Recently we have heard a lot of discussion about increasing the minimum wage. Taking a political position in favor of increasing the minimum wage often seems to be good politics, but this may be the case only if the economic results of the minimum wage are overlooked. Anthony Bradley explains that an increase in the minimum wage will hurt teens and minorities:
"The only way to explain Republican bulldozing of the first minimum wage increase in a decade through the House of Representatives last week is election year political banditry -- even though it was paired with a cut in estate taxes. Before the Senate debates this bill, it is important to remind ourselves that government-mandated minimum wage helps no one in the long run. Parents of high school students and advocates for the poor should be outraged at the proposed increase because it discourages employers from hiring teenagers and low-skilled minorities.

[. . . .]

Emotionally, the issue is a winner -- who can be against lifting the prospects of the most poorly paid workers among us? But when viewed through economic analysis, the bill appears less rosy. Such an increase actually hurts teens and low-skilled minorities in the long run because minimum wage jobs are usually entry-level positions filled by employees with limited work experience and few job skills. When the government forces employers to pay their workers more than a job’s productivity demands, employers, in order to stay in business, generally respond by hiring fewer hours of low-skill labor. Low-skill workers become too expensive to employ, creating a new army of permanent part-timers.

[. . . .]

University of Connecticut economics professor, Kenneth Couch, estimates that a one-dollar rise in the minimum wage in the current economic environment would further reduce teenage employment opportunities by at least 145,000 -- and possibly as many as 436,000 -- jobs."
Presumably, those interested in increasing the minimum wage are not trying to cause many teenagers to become unemployed. Nor are they intending to reduce the number of low-skilled workers who have jobs. Nor are they intending to reduce the incomes of employers, or increase the prices paid for goods and services. But each of these things will happen, according to economic analysis, if the minimum wage is increased.
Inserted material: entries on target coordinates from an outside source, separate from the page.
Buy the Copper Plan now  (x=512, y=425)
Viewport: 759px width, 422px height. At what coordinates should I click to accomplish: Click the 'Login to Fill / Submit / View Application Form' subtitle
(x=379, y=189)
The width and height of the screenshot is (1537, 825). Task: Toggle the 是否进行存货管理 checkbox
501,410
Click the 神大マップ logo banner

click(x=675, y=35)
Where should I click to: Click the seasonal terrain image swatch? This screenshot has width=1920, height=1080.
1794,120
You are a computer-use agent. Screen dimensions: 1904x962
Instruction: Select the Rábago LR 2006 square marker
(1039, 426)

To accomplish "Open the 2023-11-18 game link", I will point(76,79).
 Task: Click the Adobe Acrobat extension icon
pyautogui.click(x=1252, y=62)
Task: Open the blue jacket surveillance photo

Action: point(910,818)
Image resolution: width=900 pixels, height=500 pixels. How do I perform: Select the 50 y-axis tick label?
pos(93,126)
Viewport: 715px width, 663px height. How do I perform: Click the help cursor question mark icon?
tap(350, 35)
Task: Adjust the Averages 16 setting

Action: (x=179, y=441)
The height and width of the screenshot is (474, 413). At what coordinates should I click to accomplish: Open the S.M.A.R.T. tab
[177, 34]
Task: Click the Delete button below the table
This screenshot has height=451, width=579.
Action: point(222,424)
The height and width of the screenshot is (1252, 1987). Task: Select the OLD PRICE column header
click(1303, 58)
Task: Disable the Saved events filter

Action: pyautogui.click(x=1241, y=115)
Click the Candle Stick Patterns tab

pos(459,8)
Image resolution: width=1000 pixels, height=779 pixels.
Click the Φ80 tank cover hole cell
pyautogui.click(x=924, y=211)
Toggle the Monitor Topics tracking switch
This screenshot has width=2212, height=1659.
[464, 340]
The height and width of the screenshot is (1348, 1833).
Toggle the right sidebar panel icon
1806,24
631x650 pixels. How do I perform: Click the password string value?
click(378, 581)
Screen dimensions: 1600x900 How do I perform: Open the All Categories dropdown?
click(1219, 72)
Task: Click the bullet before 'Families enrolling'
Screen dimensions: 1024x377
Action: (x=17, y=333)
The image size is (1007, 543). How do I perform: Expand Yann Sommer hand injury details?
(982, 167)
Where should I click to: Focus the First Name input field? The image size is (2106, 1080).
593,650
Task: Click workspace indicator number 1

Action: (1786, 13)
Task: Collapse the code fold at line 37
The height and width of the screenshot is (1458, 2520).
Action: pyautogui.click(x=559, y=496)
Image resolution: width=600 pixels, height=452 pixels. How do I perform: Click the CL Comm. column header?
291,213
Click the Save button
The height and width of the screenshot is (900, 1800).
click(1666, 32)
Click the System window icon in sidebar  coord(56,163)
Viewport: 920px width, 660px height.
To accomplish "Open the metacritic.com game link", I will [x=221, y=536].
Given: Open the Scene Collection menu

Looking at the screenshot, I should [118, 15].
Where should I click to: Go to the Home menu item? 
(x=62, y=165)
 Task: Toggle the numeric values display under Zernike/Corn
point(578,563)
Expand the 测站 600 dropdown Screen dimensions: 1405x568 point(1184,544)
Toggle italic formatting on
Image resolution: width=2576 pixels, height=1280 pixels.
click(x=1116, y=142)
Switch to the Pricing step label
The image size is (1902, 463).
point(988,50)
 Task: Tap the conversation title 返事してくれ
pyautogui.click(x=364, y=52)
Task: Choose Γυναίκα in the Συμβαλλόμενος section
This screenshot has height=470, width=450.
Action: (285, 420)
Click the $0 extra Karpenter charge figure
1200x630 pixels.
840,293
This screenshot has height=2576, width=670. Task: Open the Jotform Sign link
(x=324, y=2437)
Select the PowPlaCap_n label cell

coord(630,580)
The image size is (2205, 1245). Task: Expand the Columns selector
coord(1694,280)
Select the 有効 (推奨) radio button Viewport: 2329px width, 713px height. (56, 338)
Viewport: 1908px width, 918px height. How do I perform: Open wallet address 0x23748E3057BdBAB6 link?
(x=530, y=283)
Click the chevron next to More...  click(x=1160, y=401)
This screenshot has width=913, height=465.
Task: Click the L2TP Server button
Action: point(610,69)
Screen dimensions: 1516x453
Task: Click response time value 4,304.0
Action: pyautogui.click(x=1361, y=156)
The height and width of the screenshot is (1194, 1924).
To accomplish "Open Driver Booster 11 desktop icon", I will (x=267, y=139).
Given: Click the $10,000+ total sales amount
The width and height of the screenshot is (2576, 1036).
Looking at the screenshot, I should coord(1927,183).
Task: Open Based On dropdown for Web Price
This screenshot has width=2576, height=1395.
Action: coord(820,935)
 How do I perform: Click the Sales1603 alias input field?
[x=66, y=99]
Certainly those employees who continue in their jobs will earn more income because of a government forced increase in the wage they receive, but such an increase in their incomes will just as certainly come with a decrease in the incomes of those who become unemployed (or unemployable) because of the increased minimum wage.

I think many people of faith strongly support an increase in the minimum wage, but I suspect they are perhaps unaware of the actual economic effects of such an increase. Perhaps they realize the full range of economic effects, and find some moral justification for government acting to gain these effects. For myself, I cannot find in my Christian faith support for using government's force in this way, because it seems to me to amount to taking from some to give to others. It seems to me that increasing the minimum wage will take income from those who will become unemployed (or become unemployable because they are a teenager), to increase the incomes of those who remain employed. I also see force used by government in a way that means people spend more for goods and services and thus have less real income for use in support of their own livelihoods and the livelihood of their families.

Of course, someone may want to argue that the economic analysis is not correct. That the minimum wage increase will not decrease the incomes of employers, nor will it increase the prices paid for goods and services, nor will it cause people to loose jobs they would have otherwise had. What I am interested in is, assuming the results described by Mr. Bradley and myself here will occur, how can we see an increase in the minimum wage as moral?